Prompt
Restate word for word, and only, the lines that extend from the line containing "Submit with 입금신청 button" through the end of the records below.

### Dataset content ###

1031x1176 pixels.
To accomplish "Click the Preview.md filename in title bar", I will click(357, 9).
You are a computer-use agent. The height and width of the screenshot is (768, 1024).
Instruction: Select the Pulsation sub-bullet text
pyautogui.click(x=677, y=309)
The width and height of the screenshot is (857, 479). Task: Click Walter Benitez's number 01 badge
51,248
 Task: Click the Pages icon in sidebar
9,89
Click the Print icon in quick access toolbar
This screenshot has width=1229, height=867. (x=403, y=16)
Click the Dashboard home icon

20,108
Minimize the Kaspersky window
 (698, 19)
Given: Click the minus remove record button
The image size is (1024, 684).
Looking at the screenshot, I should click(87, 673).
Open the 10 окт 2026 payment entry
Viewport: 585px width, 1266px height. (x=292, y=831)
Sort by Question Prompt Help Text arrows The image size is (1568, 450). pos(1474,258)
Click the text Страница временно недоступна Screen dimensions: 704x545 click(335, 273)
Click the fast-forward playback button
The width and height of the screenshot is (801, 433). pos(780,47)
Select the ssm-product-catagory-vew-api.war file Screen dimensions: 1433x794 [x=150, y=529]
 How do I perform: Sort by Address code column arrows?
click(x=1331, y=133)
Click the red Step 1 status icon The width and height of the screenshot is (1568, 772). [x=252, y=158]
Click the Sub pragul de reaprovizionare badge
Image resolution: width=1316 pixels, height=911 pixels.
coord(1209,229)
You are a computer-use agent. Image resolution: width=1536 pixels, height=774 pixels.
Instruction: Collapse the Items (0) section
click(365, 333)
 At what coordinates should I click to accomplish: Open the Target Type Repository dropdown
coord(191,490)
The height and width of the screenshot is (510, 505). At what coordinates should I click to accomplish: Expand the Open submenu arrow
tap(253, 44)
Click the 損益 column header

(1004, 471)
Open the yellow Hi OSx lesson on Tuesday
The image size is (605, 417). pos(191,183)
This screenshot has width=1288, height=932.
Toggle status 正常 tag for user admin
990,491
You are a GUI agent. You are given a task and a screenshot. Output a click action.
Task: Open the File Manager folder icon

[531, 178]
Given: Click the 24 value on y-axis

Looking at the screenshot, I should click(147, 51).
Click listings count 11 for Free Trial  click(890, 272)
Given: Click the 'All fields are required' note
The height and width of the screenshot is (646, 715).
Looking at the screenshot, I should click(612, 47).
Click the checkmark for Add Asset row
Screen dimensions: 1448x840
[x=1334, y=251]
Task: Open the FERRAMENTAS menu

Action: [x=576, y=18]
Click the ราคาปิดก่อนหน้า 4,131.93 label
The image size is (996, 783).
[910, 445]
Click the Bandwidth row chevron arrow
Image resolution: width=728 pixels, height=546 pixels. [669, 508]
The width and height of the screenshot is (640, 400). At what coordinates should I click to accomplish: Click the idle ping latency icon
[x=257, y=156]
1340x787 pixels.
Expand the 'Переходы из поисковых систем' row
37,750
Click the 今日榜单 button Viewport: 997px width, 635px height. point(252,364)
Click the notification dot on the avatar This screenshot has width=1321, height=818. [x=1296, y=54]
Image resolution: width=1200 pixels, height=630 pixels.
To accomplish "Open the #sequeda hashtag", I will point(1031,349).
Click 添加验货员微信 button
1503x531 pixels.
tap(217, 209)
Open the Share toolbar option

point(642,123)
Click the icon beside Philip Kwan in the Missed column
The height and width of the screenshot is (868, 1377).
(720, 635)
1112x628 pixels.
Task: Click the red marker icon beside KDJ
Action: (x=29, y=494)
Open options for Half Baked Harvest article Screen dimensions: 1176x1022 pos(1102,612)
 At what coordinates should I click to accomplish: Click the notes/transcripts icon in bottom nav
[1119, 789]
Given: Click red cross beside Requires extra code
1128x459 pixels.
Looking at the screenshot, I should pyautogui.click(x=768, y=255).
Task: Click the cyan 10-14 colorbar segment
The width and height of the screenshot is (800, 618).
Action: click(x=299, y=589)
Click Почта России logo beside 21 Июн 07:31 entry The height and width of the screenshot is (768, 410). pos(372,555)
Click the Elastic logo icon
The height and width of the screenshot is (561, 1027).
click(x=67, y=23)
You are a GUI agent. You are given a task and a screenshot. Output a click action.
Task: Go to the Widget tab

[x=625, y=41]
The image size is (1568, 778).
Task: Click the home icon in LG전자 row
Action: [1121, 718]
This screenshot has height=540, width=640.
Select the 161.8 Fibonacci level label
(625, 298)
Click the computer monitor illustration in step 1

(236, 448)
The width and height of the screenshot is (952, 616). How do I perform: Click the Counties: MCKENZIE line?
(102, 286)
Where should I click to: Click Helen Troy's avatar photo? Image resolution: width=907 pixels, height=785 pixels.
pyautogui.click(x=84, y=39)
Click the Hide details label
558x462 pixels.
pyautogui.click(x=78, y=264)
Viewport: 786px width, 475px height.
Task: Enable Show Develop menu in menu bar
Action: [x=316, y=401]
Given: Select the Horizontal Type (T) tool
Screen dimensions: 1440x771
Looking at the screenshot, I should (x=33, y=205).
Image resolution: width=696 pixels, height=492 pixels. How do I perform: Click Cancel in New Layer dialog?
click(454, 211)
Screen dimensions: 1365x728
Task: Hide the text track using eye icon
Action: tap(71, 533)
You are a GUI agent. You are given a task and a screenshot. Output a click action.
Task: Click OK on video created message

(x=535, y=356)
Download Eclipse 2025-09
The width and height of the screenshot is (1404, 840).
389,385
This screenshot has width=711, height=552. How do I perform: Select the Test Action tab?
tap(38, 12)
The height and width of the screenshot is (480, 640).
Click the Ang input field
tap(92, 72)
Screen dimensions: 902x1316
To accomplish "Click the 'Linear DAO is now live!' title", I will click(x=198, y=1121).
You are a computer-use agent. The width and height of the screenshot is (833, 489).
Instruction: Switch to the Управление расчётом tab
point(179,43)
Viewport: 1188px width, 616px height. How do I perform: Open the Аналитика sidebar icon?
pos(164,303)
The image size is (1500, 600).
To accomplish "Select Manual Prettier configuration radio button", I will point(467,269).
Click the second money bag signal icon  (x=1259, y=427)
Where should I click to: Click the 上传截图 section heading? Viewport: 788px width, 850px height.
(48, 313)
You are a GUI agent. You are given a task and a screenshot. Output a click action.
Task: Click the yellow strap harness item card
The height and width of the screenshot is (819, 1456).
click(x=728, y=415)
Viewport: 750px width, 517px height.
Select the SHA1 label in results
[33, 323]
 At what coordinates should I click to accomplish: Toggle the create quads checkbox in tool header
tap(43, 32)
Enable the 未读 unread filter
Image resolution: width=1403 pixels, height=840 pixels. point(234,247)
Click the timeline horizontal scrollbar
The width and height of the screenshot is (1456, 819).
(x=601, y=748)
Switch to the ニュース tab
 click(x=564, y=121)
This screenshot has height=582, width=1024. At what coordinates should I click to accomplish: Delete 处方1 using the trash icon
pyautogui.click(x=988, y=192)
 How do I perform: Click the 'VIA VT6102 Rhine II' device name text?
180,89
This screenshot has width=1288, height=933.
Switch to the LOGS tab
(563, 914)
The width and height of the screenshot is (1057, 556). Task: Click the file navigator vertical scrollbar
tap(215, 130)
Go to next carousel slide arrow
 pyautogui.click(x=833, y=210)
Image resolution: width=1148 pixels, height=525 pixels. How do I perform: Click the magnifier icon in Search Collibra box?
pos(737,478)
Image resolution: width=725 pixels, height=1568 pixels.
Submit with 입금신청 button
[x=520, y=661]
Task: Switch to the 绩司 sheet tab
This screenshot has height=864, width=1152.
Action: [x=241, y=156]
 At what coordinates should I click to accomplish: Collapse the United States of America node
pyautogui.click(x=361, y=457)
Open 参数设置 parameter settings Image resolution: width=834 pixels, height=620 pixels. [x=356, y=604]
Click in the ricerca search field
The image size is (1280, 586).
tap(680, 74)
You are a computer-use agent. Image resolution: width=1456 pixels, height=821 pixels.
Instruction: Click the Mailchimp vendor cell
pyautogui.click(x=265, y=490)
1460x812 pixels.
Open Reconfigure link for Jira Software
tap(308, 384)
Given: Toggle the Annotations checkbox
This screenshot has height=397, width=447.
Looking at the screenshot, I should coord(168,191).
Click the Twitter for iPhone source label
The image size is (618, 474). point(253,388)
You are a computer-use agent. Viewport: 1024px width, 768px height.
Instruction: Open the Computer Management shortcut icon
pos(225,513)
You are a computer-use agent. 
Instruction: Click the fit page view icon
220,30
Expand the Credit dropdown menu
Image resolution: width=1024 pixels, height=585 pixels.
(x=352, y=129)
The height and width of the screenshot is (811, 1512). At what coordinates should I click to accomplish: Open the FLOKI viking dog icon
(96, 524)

###

Result
Submit with 입금신청 button
[x=520, y=661]
Task: Switch to the 绩司 sheet tab
This screenshot has height=864, width=1152.
Action: [x=241, y=156]
 At what coordinates should I click to accomplish: Collapse the United States of America node
pyautogui.click(x=361, y=457)
Open 参数设置 parameter settings Image resolution: width=834 pixels, height=620 pixels. [x=356, y=604]
Click in the ricerca search field
The image size is (1280, 586).
tap(680, 74)
You are a computer-use agent. Image resolution: width=1456 pixels, height=821 pixels.
Instruction: Click the Mailchimp vendor cell
pyautogui.click(x=265, y=490)
1460x812 pixels.
Open Reconfigure link for Jira Software
tap(308, 384)
Given: Toggle the Annotations checkbox
This screenshot has height=397, width=447.
Looking at the screenshot, I should coord(168,191).
Click the Twitter for iPhone source label
The image size is (618, 474). point(253,388)
You are a computer-use agent. Viewport: 1024px width, 768px height.
Instruction: Open the Computer Management shortcut icon
pos(225,513)
You are a computer-use agent. 
Instruction: Click the fit page view icon
220,30
Expand the Credit dropdown menu
Image resolution: width=1024 pixels, height=585 pixels.
(x=352, y=129)
The height and width of the screenshot is (811, 1512). At what coordinates should I click to accomplish: Open the FLOKI viking dog icon
(96, 524)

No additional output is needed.